Um Mundo de Nomes – Mariana Ianelli

Não chegam notícias de Ghardaia. Não sabemos como é a vida em Sandoa. Deve existir um céu estrelado em Marbat, uma mulher deslumbrante em Kandalaksha, uma alma de poeta em Jayapura. Pode ser que ainda hoje nas ilhas Banks as pessoas tenham cada uma  sua canção particular como carta de recomendação  para o além-túmulo. Alguma delicadeza há de existir em Nanquim, algum prazer em Puerto Deseado, alguma fresca de fim de tarde em Buenaventura, coisas pequenas mas extraordinárias que façam jus à beleza desses nomes.

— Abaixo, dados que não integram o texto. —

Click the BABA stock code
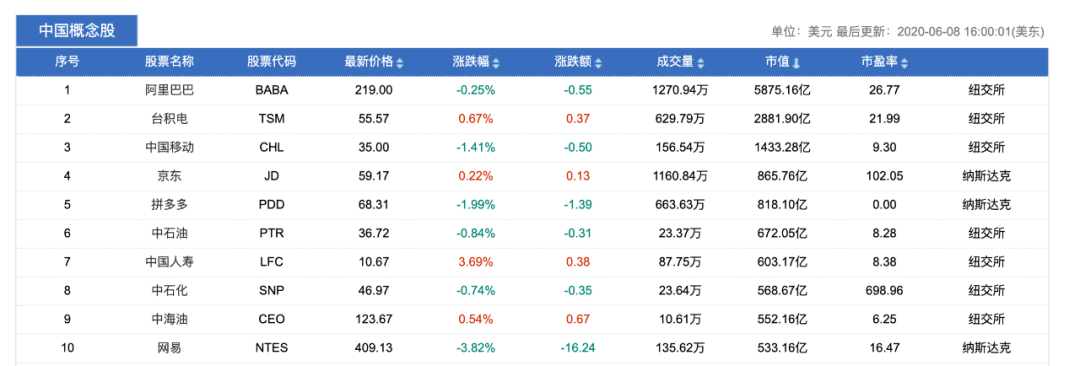This screenshot has height=366, width=1080. 271,90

O que sabemos de cidadezinhas, ilhas e aldeias que de repente ocupam o noticiário do mundo é outra coisa. Sabemos de Leogane, Porto Príncipe e Carrefour porque ali a terra tremeu e esgarçou a chaga da miséria à vista de todos. Lembramos de Beslan porque esse nome evoca um massacre e cento e oitenta e seis velas acesas, uma para cada criança. Chegam notícias da ilha de Honshu depois de ter passado por ali um tsunami. Sabemos de Strasshof desde que uma menina desapareceu a caminho da escola e ressurgiu, fugida de um cativeiro, mais de oito anos depois. Dogo Nahawa muito possivelmente continuaria sendo uma aldeia escondida no mapa se centenas de agricultores não tivessem sido retalhados a golpes de facão. Nem tão cedo ouviríamos falar de Abbottabah se na madrugada de uma segunda-feira não tivessem descido
ali vinte soldados com suas metralhadoras.

Quando esses nomes musicais e antes desconhecidos tornam-se o assunto do dia não é por seus jardins de cerejeira, sua pacatez, suas canções ao ritmo da colheita, suas terras morenas e brancas. São nomes que se fazem pronunciar por alguma exorbitância à altura do mundo. Não porque falem daquelas coisas pequenas, mas extraordinárias, que segredam que não existe um mundo. Existem mundos.